Te divertís mucho en la pista y la conexión que tenés con el público. «Yo disfruto mucho, amo la música, me encanta la música. Consumimos música desde muy chiquitos. Nos levantábamos de mañana y el abuelo tenía escuchando tango, folclore, y después yo con mi familia, con mi señora, paseando, tomando un mate un domingo y hay música allá y yo paro. Disfruto mucho lo que hago. Pasan los años, pero yo, gracias a Dios, sigo con la misma energía. El día que no pueda más tendré que colgar los botines, como se dice, pero disfruto lo que hago. Como siempre digo en todos los shows, para mí son todos iguales: tocando para diez personas, quince, veinte, cien o mil, el compromiso es el mismo. Yo soy feliz cuando la gente nos contrata y sigue confiando. Esos 45 minutos que estoy en el escenario me olvido de todo y disfruto lo que hago, y la idea es que la gente disfrute lo que hacemos.»
25 años de la banda. «25 años de la banda y de música mucho más.»
Me imagino la cantidad de anécdotas
«Sin duda, experiencias, aprendizaje, y seguimos aprendiendo.»
¿Alguna vez te olvidaste de alguna letra?
«Sí, varias veces, un montón, y me sigue pasando. Ahí le metemos alguna letra que no es», (lo dice entre risas), «una palabra que no es, o hacemos cantar a la gente, la típica esa. Pero sí, es parte de… La música en vivo tiene esas cosas, equivocaciones y todo.»
Qué lindo debe ser cada ensayo, porque siguen ensayando. «Por supuesto. Es lo que siempre digo: cumplimos 25 años y la banda labura y todo. Nosotros seguimos con las mismas exigencias y compromiso del primer día. Tenemos que cuidar el producto que hacemos, y cuidar el producto requiere mucho trabajo, mucho ensayo. Las épocas van cambiando y los gurises van escuchando géneros nuevos, y nosotros tenemos que ir adaptándonos a los tiempos, siempre tratando de hacer el estilo de nosotros. De todo género que sale, reggaetón, lo que sea, siempre tratar de acomodarlo al género que nos gusta a nosotros, con trompeta. Pero tenés que ir actualizándote y eso requiere ensayo. Hay que ensayar, mucho trabajo, mucho compromiso para cuidar el producto y que la gente siga confiando en nosotros.»
¿Para Andrés qué es la música?
«Es una parte importante de mi vida.

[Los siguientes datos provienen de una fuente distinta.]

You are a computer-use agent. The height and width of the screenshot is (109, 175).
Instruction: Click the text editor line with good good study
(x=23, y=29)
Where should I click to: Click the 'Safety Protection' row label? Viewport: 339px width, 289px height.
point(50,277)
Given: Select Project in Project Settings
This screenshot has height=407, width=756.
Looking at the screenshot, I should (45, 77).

Está mi familia y la música.»
«Soy muy agradecido por lo que viví y lo que estoy viviendo con la música. Muy agradecido a mis viejos por inculcarnos la música. La verdad es que estamos sumamente felices.»

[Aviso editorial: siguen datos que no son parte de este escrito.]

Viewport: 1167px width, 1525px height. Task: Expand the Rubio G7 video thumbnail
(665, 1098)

Cuando subís al escenario, ¿de quién te acordás primero?
«Yo soy muy sentimental, soy muy nostálgico. Me pasan cosas así. Me viene mi familia, mis abuelos, mis viejos, me vienen a la mente. Cuando vamos a un lugar, el año pasado fuimos al Prado de Montevideo, la experiencia de ir allá… Entonces vas viajando en el tiempo y decís: qué lindo lo que hemos logrado. Te valorás vos mismo, todo tu esfuerzo, el trabajo y la dedicación que le diste, y te está premiando de alguna forma.»

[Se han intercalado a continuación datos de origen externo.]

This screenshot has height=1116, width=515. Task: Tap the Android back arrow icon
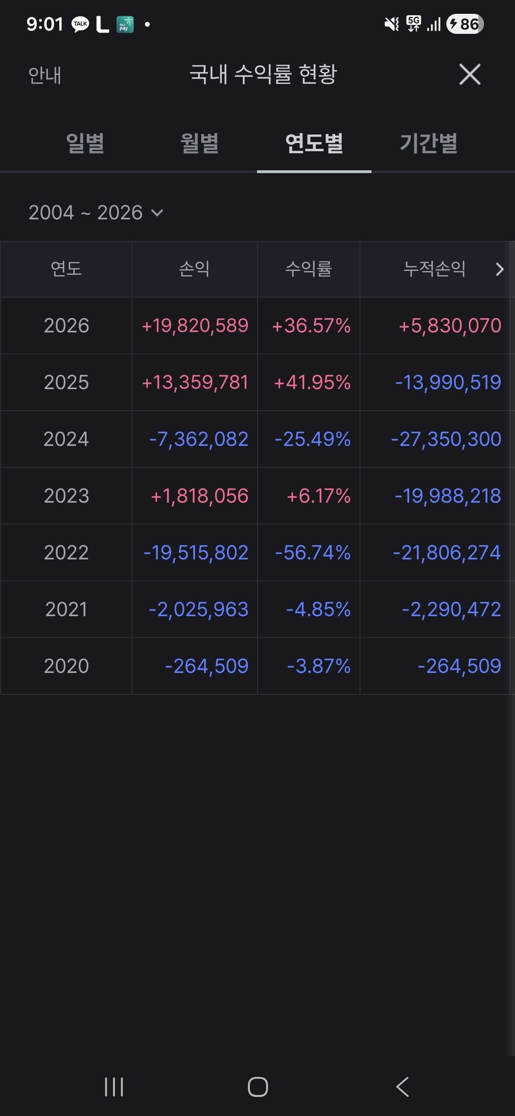(402, 1087)
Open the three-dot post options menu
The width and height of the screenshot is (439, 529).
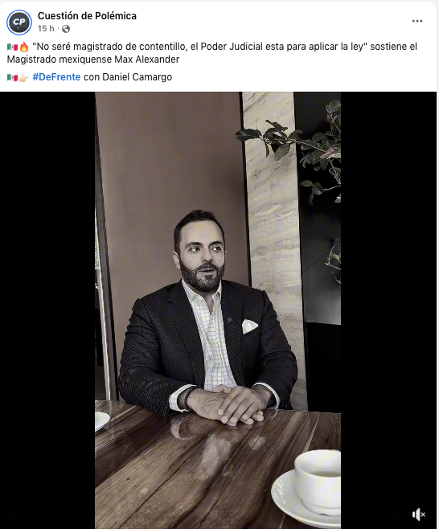[x=417, y=21]
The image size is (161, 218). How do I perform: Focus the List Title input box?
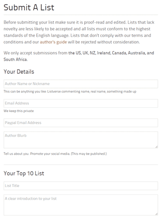(x=81, y=186)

¿Y te acordás de aquel niño que iba con el abuelo a cantar folclore?
«Sí, me acuerdo, sí. Nunca lo dejé. Cada vez que toco la guitarra en una reunión familiar o en algún asado, me salen los temas del abuelo, los que cantábamos con el abuelo, y se te vienen a la mente todas esas vivencias que viviste.»